I have become not a little confused by the whole thing. On the one hand I have respected anthropologists and archaeologists telling me that, based on the patina and other such evidence, these tablets are genuine. On the other hand I have Dr. Fell and the Epigraphic Society dashing around the country saying that these tablets are fraudulent. In my own opinion, they have to be real and genuine, and I’m sure that when they are put to various scientific tests, I will be proven right.
(Fred Rydholm):
One can easily determine from his statements that Russ Burrows was very confused and discouraged after the 1988 ISAC meeting. In talking among the group during the three days of our presence there I came away with the feeling that the majority of the people there either did not believe such a cave existed or that the story and the artifacts that went with it were recently fabricated to fit each other. Of course there were a few believers who kept noticeably quiet and many who were open-minded and wanted to see more or wait for further developments.
I guess I was one of the latter, except I could not let something of this magnitude just sit. I wrote letters, mostly to Jack Ward, and made phone calls to both Russ and Jack, and then I made a trip to Vincennes with a witness. In time I became satisfied that what they were telling us was all true (maybe interpreted wrongly by Jack Ward, but you have to start somewhere) and that the story, at least of the discovery, was for the most part exactly as the events occurred.
In my conversations with Russ that year I learned that, although the president of the ISAC organization, Dr. Joseph Mahan, had asked him to be on the program again in 1989, he felt he had had such a bad experience with them the previous year that he “didn’t want to go through that again,” and told me he wouldn’t be there.
When the program for the 1989 meeting arrived at our house and Russell Burrows’ name was on it as a presenter I called him again.
“Apparently Dr. Mahan thinks you are going to be on the program.” I said. “If you’re going to be there, I’ll be there. If you aren’t, I’m staying home.”
“Well, I’m not going to be there,” retorted Russ, and neither of us showed up at that meeting.
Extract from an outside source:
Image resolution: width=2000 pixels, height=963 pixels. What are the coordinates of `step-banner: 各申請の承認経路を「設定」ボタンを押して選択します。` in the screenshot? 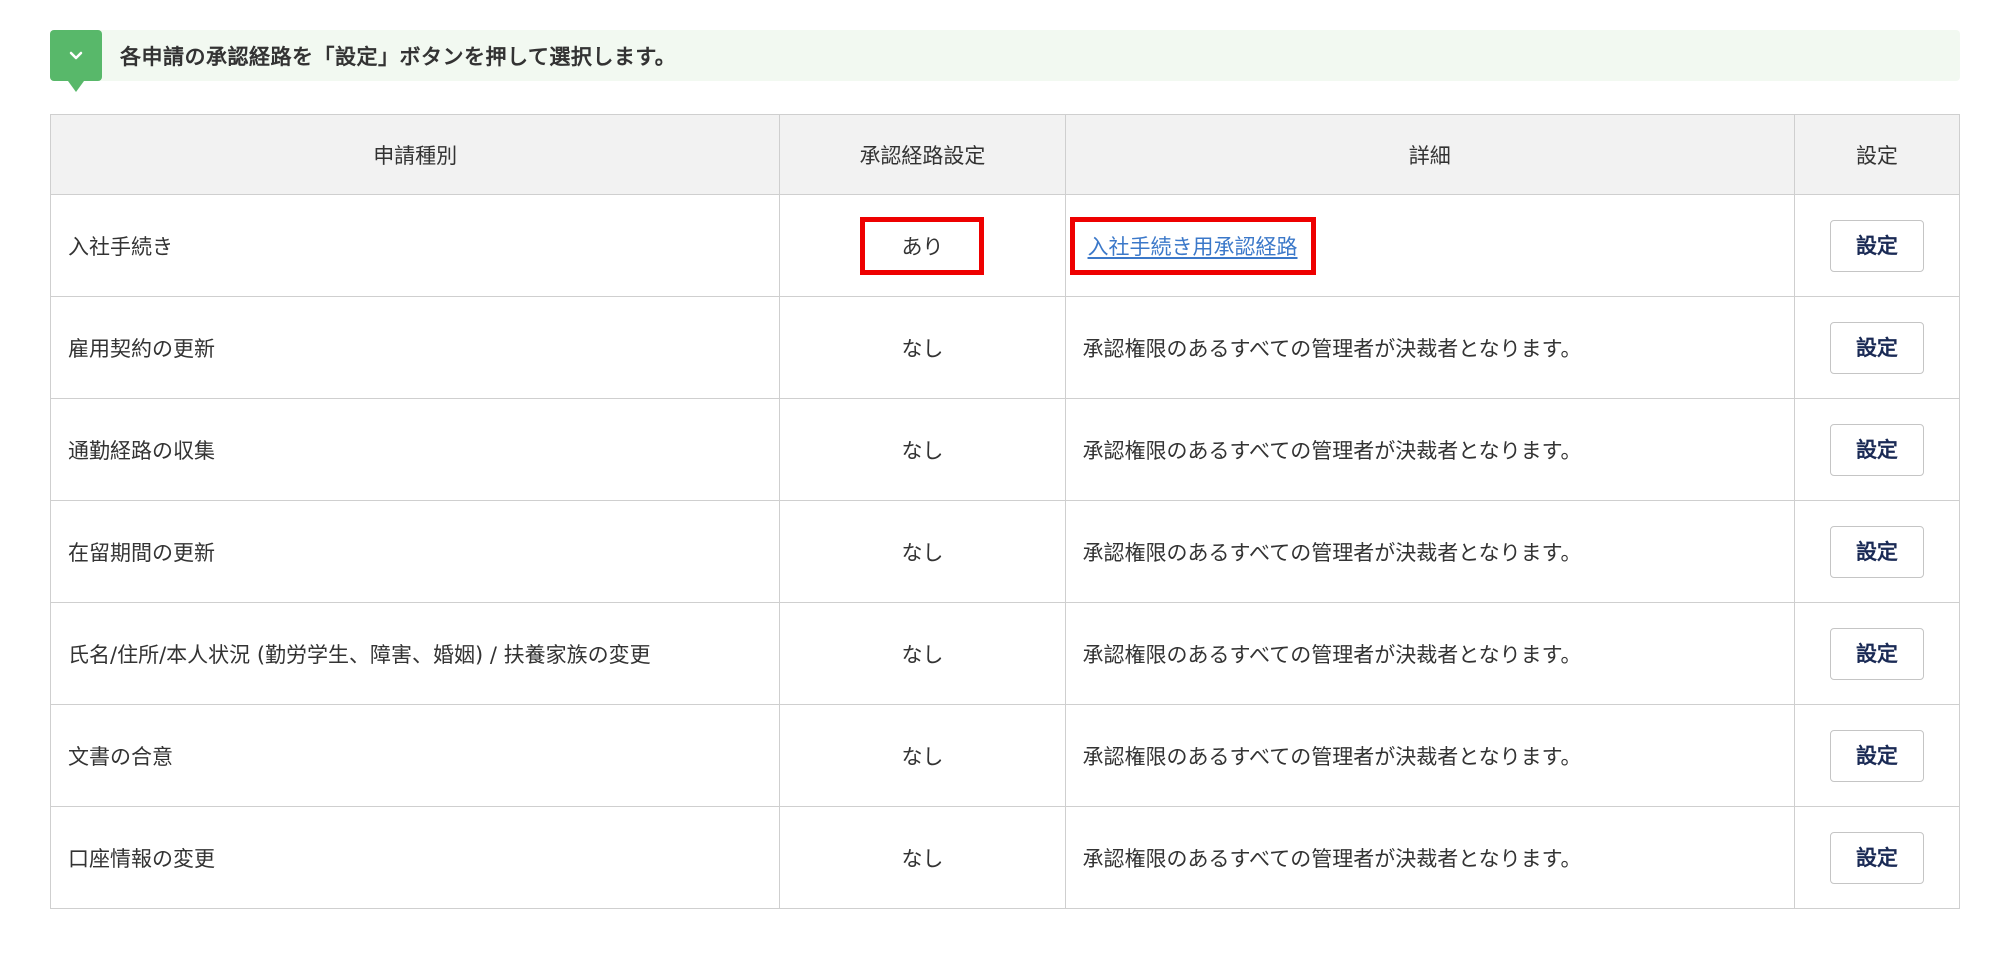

Dr. Joseph Mahan has done much research into Native American history, and seemed to believe that the cave in Illinois was worthy of belief. To be sure, he was not accepting Jack Ward’s interpretation, but when it came to Russell, he continually wanted him to tell his story. Russell was not into giving interpretation unless it was something of a minor obvious nature. He was merely telling what he had found and trying to do something about it without the thing getting out of hand. To the credit of the ISAC group, Joe Mahan has always supported Russell and the cave.
There were other important people who felt the same way and there were a few positive things happening that I was excited about. One of them was that Dr. George Carter had become interested and was willing to help out.
I had met Dr. Carter at Barry Fell’s home in San Diego back in 1985. He was the main speaker at the ISAC conference in 1988, and down through the years had been a prominent supporter of the theory that there were many exchanges among the various cultures before Columbus, in food, plants, and culture. Carter was highly respected among diffusionists but was considered a maverick by the inner circles of the establishment.
Russell Burrows met George Carter at the 1988 ISAC conference. We were told after that meeting that Dr. Carter would get a highly qualified team of archaeologists from a Texas university to conduct the cave investigation. He would be working with Dr. Cook. This was the encouragement that Russell needed to keep his head above water during that period. We were quite enthused over these developments and attended the 1990 meeting of ISAC.